▶ [Что нужно сделать]
a - Перепишите дословно фрагмент воспоминаний о 337-й стрелковой дивизии от места со словами «Должен сказать о» до слов «было и похвастаться.».
b - Кто, согласно воспоминаниям о 337-й стрелковой дивизии, был душой коллектива в её управлении?
c - Продолжите воспоминания о 337-й стрелковой дивизии, начиная сразу после последнего предложения.

▶ [Текст для чтения]
_ _ _
Должен сказать о дальнейшем. Полковник Осадчий в нашем дружном коллективе тоже был «вполне»! Но я его знал только как замполита, а не комиссара. А это не одно и то же. Чтобы узнать человека, назначьте его начальником, так говориться в одном изречении. И, конечно, побудьте в его подчинении, так сказал бы автор, то есть я.
Да, коллектив в управлении 337-й стрелковой дивизии был очень дружный. Самый дружный из всех, в которых я бывал до и после 337-ой. И душой этого коллектива был Николай Иванович Дементьев.
Через 23 года, на праздновании Дня Победы в г. Лубны, автор, к слову пришлось, спросил бывшего комдива генерала Петрушина:
— Не знали ли вы Николая Ивановича Дементьева?
— Знавал, и с давних пор! Исключительно компанейский человек!
— Это мой бывший командир, — похвастался я. Таким командиром можно было и похвастаться.
Под стать командиру был и полковник Дзевульский. Оба они были общительными, простыми в обращении с подчинёнными, но без панибратства и без начальственной насыщенности.
Такие начальники встречаются не часто. С Николаем Ивановичем можно было разговаривать запросто, спорить и не соглашаться с ним, свободно высказывать своё мнение, не боясь, что это при случае повернётся против тебя же.
Из больших начальников особо выделялся в этом отношении Маршал Советского Союза К. К. Рокоссовский. Это знали все бойцы и командиры всей нашей Советской Армии периода Великой Отечественной войны, до и после неё. Знали те, кто служил и не служил в его непосредственном подчинении. Слава об этом человечном человеке распространялась по всем фронтам.
_ _ _
[Записи данных]
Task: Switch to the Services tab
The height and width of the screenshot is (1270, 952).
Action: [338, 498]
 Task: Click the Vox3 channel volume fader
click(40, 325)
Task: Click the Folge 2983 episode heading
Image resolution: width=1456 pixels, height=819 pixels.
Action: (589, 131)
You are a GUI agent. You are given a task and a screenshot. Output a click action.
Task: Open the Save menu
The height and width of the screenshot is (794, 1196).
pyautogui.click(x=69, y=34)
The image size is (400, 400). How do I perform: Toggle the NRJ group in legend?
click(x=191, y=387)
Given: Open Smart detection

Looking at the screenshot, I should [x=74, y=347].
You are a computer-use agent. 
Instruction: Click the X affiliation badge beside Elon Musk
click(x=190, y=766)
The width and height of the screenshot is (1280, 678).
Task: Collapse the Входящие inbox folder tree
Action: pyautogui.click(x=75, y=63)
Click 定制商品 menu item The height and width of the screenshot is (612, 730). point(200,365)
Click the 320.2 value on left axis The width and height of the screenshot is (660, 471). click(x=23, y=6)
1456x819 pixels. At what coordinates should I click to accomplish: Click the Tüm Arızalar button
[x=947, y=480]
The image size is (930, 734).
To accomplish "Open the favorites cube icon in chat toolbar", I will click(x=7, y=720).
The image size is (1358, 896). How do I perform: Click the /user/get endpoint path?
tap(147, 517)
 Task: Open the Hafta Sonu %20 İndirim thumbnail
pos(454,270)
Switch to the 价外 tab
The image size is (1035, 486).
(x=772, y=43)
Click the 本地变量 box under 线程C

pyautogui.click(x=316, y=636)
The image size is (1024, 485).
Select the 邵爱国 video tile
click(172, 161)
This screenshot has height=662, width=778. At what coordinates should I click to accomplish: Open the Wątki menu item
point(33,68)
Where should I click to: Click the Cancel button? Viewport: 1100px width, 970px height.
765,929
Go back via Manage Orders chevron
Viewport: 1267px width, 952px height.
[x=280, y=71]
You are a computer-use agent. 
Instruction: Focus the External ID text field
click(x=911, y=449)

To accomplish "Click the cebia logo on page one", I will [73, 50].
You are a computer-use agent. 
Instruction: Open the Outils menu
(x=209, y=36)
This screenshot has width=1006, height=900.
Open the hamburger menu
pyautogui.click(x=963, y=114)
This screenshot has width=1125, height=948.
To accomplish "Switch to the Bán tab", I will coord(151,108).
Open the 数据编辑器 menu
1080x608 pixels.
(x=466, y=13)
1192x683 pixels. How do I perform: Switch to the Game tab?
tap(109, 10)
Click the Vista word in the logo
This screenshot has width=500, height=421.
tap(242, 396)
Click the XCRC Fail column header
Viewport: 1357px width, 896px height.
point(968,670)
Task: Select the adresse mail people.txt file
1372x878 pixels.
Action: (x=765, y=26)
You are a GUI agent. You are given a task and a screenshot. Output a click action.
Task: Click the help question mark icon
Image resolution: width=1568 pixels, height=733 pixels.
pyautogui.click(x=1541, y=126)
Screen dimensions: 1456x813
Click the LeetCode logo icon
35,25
_ _ _
▶ [Ожидаемые ответы]
a -
Должен сказать о дальнейшем. Полковник Осадчий в нашем дружном коллективе тоже был «вполне»! Но я его знал только как замполита, а не комиссара. А это не одно и то же. Чтобы узнать человека, назначьте его начальником, так говориться в одном изречении. И, конечно, побудьте в его подчинении, так сказал бы автор, то есть я.
Да, коллектив в управлении 337-й стрелковой дивизии был очень дружный. Самый дружный из всех, в которых я бывал до и после 337-ой. И душой этого коллектива был Николай Иванович Дементьев.
Через 23 года, на праздновании Дня Победы в г. Лубны, автор, к слову пришлось, спросил бывшего комдива генерала Петрушина:
— Не знали ли вы Николая Ивановича Дементьева?
— Знавал, и с давних пор! Исключительно компанейский человек!
— Это мой бывший командир, — похвастался я. Таким командиром можно было и похвастаться.

b - Николай Иванович Дементьев.

c -
Вот что пишет о К. К. Рокоссовском в своей книге «Рокоссовский» В. Кардышев:
«…А относились товарищи к Рокоссовскому с любовью и уважением. В годы Первой мировой войны, в суровых боевых буднях, складывается и формируется, крепнет и закаляется характер Рокоссовского: сдержанный, уверенный, лишённый позы, бахвальства. В то же время, несмотря на тяготы и ужасы войны, которая нередко огрубляет человека, Рокоссовский сохраняет на всю жизнь доброжелательность, стремление понять человека, войти в его положение, что впоследствии воспринималось и людьми, его окружающими, и его начальниками, как мягкость характера. Некоторые люди склонны видеть сильную волю в жестокости, а твёрдый характер — в грубости. Но вот Рокоссовский, обладая и волей и характером, с юных лет и всю жизнь, начисто был лишён и жестокости и грубости в отношении подчинённых».
А вот о Г. К. Жукове шла слава прямо противоположная. При всей его полководческой талантливости. Как и о многих других военачальниках. Автору, например, не только приходилось слышать от других о нецензурной ругани маршала Москаленко, но и самому испытать унизительное чувство при грубом разносе моего будущего комдива Г. О. Ляскина в таких сверхоскорбительных выражениях: предатель, изменник. Да мало ли было таких начальников, попирающих достоинство человека-подчинённого, но не начальника! К своему начальнику они относились вежливо и покорно. Им всё это сходило с рук. А ведь они были членами партии, но не мало не смущались этим, зная свою безнаказанность
даже по партийной линии. Кстати, маршал Москаленко не допускал хамства по отношению к политработникам. Почему?!Полковник Дементьев не был, конечно, идеальным человеком, но обладал хорошими качествами, в частности, бескорыстием. Не имел привычки выгораживая себя, ставить под удар того или иного подчинённого. Эта черта присуща не малому числу людей, в том числе и неплохим, в общем, командирам. Не знаю, правомерна ли эта оценка. Она особенно проявляется в такие исторические периоды, когда твориться суд скорый, но не правый. Когда закон подчиняется воле одного человека или группы людей.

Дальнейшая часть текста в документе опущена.